Estimand type: nonparametric-ate

### Estimand : 1
Estimand name: backdoor
Estimand expression:
    d
─────────(E[y|W3,W0,W1,W2])
d[v₀  v₁]
Estimand assumption 1, Unconfoundedness: If U→{v0,v1} and U→y then P(y|v0,v1,W3,W0,W1,W2,U) = P(y|v0,v1,W3,W0,W1,W2)

### Estimand : 2
Estimand name: iv
No such variable(s) found!

### Estimand : 3
Estimand name: frontdoor
No such variable(s) found!

Linear model

Let us first see an example for a linear model. The control_value and treatment_value can be provided as a tuple/list when the treatment is multi-dimensional.

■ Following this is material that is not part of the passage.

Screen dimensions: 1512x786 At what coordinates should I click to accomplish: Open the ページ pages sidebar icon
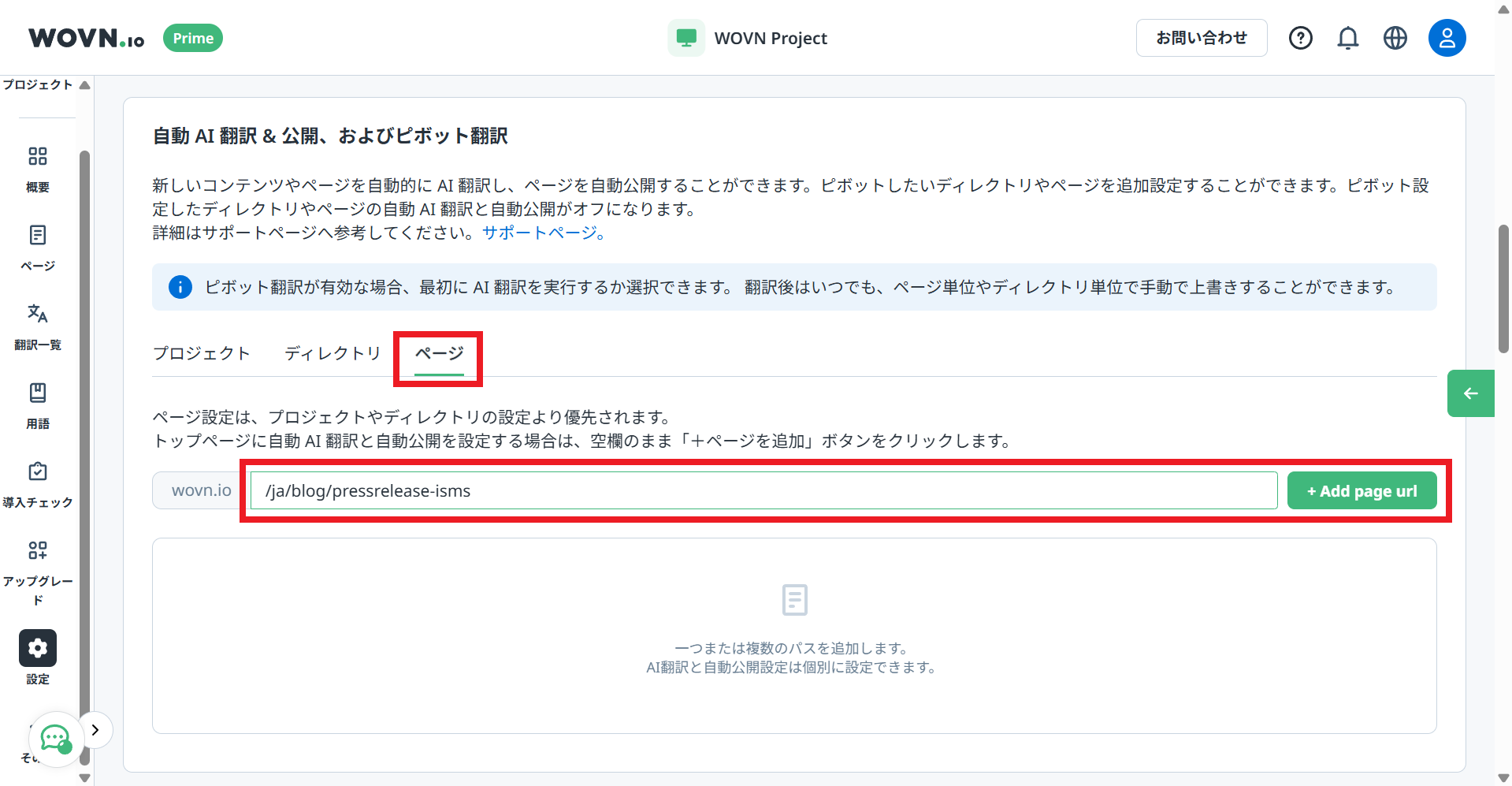pos(37,236)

The interpretation is change in y when v0 and v1 are changed from (0,0) to (1,1).

[6]:

linear_estimate = model.estimate_effect(identified_estimand,
                                        method_name="backdoor.linear_regression",
                                       control_value=(0,0),
                                       treatment_value=(1,1),
                                       method_params={'need_conditional_estimates': False})
print(linear_estimate)

*** Causal Estimate ***

## Identified estimand
Estimand type: nonparametric-ate

### Estimand : 1
Estimand name: backdoor
Estimand expression:
    d
─────────(E[y|W3,W0,W1,W2])
d[v₀  v₁]
Estimand assumption 1, Unconfoundedness: If U→{v0,v1} and U→y then P(y|v0,v1,W3,W0,W1,W2,U) = P(y|v0,v1,W3,W0,W1,W2)

## Realized estimand
b: y~v0+v1+W3+W0+W1+W2+v0*X1+v0*X0+v1*X1+v1*X0
Target units: ate

## Estimate
Mean value: 27.598049182644683

You can estimate conditional effects, based on effect modifiers.

[7]:

linear_estimate = model.estimate_effect(identified_estimand,
                                        method_name="backdoor.linear_regression",
                                       control_value=(0,0),
                                       treatment_value=(1,1))
print(linear_estimate)

*** Causal Estimate ***

## Identified estimand
Estimand type: nonparametric-ate

### Estimand : 1
Estimand name: backdoor
Estimand expression:
    d
─────────(E[y|W3,W0,W1,W2])
d[v₀  v₁]
Estimand assumption 1, Unconfoundedness: If U→{v0,v1} and U→y then P(y|v0,v1,W3,W0,W1,W2,U) = P(y|v0,v1,W3,W0,W1,W2)

## Realized estimand
b: y~v0+v1+W3+W0+W1+W2+v0*X1+v0*X0+v1*X1+v1*X0
Target units: ate

## Estimate
Mean value: 27.598049182644683
### Conditional Estimates
__categorical__X1  __categorical__X0
(-4.623, -1.514]   (-3.012, -0.311]    -115.443663
                   (-0.311, 0.273]      -65.270347
                   (0.273, 0.771]       -31.873678
                   (0.771, 1.368]         1.022828
                   (1.368, 5.019]        54.280508
(-1.514, -0.926]   (-3.012, -0.311]     -77.724619
                   (-0.311, 0.273]      -29.198328
                   (0.273, 0.771]         5.232500
                   (0.771, 1.368]        38.251000
                   (1.368, 5.019]        91.802134
(-0.926, -0.416]   (-3.012, -0.311]     -61.536709
                   (-0.311, 0.273]       -5.262257
                   (0.273, 0.771]        27.660328
                   (0.771, 1.368]        61.239789
                   (1.368, 5.019]       114.295588
(-0.416, 0.179]    (-3.012, -0.311]     -39.044539
                   (-0.311, 0.273]       16.329306
                   (0.273, 0.771]        49.838503
                   (0.771, 1.368]        82.778759
                   (1.368, 5.019]       137.403639
(0.179, 3.069]     (-3.012, -0.311]      -1.954634
                   (-0.311, 0.273]       54.155801
                   (0.273, 0.771]        86.890604
                   (0.771, 1.368]       121.662042
                   (1.368, 5.019]       174.116303
dtype: float64

More methods

You can also use methods from EconML or CausalML libraries that support multiple treatments. You can look at examples from the conditional effect notebook: https://py-why.github.io/dowhy/example_notebooks/dowhy-conditional-treatment-effects.html

Propensity-based methods do not support multiple treatments currently.